Morgan Tsvangirai: Mugabe's opponent who nearly became president

A powerful orator from humble beginnings, Morgan Tsvangirai was arguably Zimbabwe’s most popular politician and came within a whisker of unseating Robert Mugabe only to be outmanoeuvred and ultimately outlived by his long-time nemesis.

At the peak of his career, the self-taught son of a brick-layer served as prime minister to Mugabe’s president in a 2009-2013 unity government cobbled together after a disputed and violent election in which scores of his supporters were killed.

His presence helped stabilise an economy in freefall but Mugabe reneged on pledges to overhaul the former British colony’s partisan security forces and Tsvangirai was shunted back into his familiar role as opposition gadfly.

A hefty electoral defeat in 2013, blamed in part on Tsvangirai’s involvement in two sex scandals, put paid to his dreams of one day leading the southern African nation and three years later he revealed he was being treated for colon cancer.

He died on Wednesday aged 65, after 18 months of treatment in neighbouring South Africa.

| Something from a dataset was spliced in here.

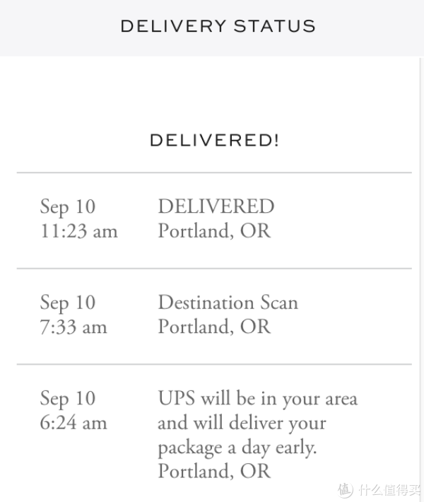Click Portland, OR under Destination Scan
This screenshot has width=424, height=502.
[x=213, y=327]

Despite their rivalry, 93-year-old Mugabe harboured grudging respect for an opponent who suffered multiple abuses at the hands of security forces, including a police beating in 2007 that left him with deep gashes in his head.

During their time in power together, the two men developed an uneasy working relationship, squabbling frequently but also taking afternoon tea every Monday and even joking about their frequent head-butting.

“I’ve got my fair share of criticisms and also dealt back rights and lefts and upper cuts. But that’s the game,” Mugabe said on the eve of the 2013 vote, mimicking the movements of a boxer.

“Although we boxed each other, it’s not as hostile as before. It’s all over now. We can shake hands.”

In the coalition’s early days, Tsvangirai even said he found Mugabe to be “very accommodative, very charming”.

CHALLENGING MUGABE

As a young man, Tsvangirai worked in a rural mine to support his family – he had six children with his first wife, Susan – and cut his political teeth in the labour movement as a mine foreman.

In 1988, he became full-time secretary general of the Zimbabwe Congress of Trade Unions, which broke ranks under his leadership with Mugabe’s ZANU-PF party, a bold step less than a decade after independence.

Tsvangirai led paralysing strikes against tax increases in 1997 and twice forced Mugabe to withdraw announced hikes, a rare setback for the former guerrilla leader who enjoyed almost total political control of Zimbabwe.

Buoyed by his union successes, Tsvangirai helped found the labour-backed Movement for Democratic Change (MDC) in 1999 and quickly became Zimbabwe’s most visible opposition figure, harnessing the frustrations of urban workers bearing the brunt of a struggling economy.

In February 2000, the MDC engineered Mugabe’s first poll defeat – the rejection in a national referendum of a draft constitution that would have entrenched his presidential powers.

That June, the MDC endured killings and police intimidation to stun ZANU-PF by winning 57 of the 120 seats in parliament after Tsvangirai captivated the public with his combative and compelling pro-poor rhetoric.

As he would do on two other occasions, Tsvangirai claimed to have been cheated by a mixture of cunning and violence meted out by Mugabe, who ruled for 37 years until forced to step down after a de facto coup in November 2017.

In March 2008, he came closest to unseating Mugabe.

Still bearing the scars of his treatment by police – an outrage that bolstered his popularity – Tsvangirai beat Mugabe in a first round vote but was forced to pull out of a run-off due to a campaign of violence against his supporters.

“FLAWED FIGURE”

His undoubted personal courage and political obduracy earned him plaudits in the West, with Australian Prime Minister Julia Gillard likening him in 2012 to pro-democracy figureheads such as South Africa’s Nelson Mandela or Myanmar’s Aung San Suu Kyi.

Those who knew him better described a headstrong man ill-equipped to take on a figure as entrenched and ruthless as Mugabe.

“Tsvangirai is a flawed figure, not readily open to advice, indecisive and with questionable judgment,” former U.S. ambassador Christopher Dell said in a diplomatic cable published by Wikileaks in 2009.

“He is an indispensable element for opposition success… but possibly an albatross around their necks once in power.”

Dell’s misgivings proved correct when, in 2013, voters failed to credit Tsvangirai with Zimbabwe’s economic turn-around under the coalition government and handed him his biggest electoral defeat.

Tsvangirai, whose colourful love life had been laid bare in Zimbabwe’s tabloids and the courts over the previous two years, dismissed the result as “monumental fraud”.

After the defeat, the MDC split for the second time in less than a decade as loyalists led by former finance minister Tendai Biti laid the blame squarely at his door. As age and illness crept up, Tsvangirai never had a chance to prove him wrong.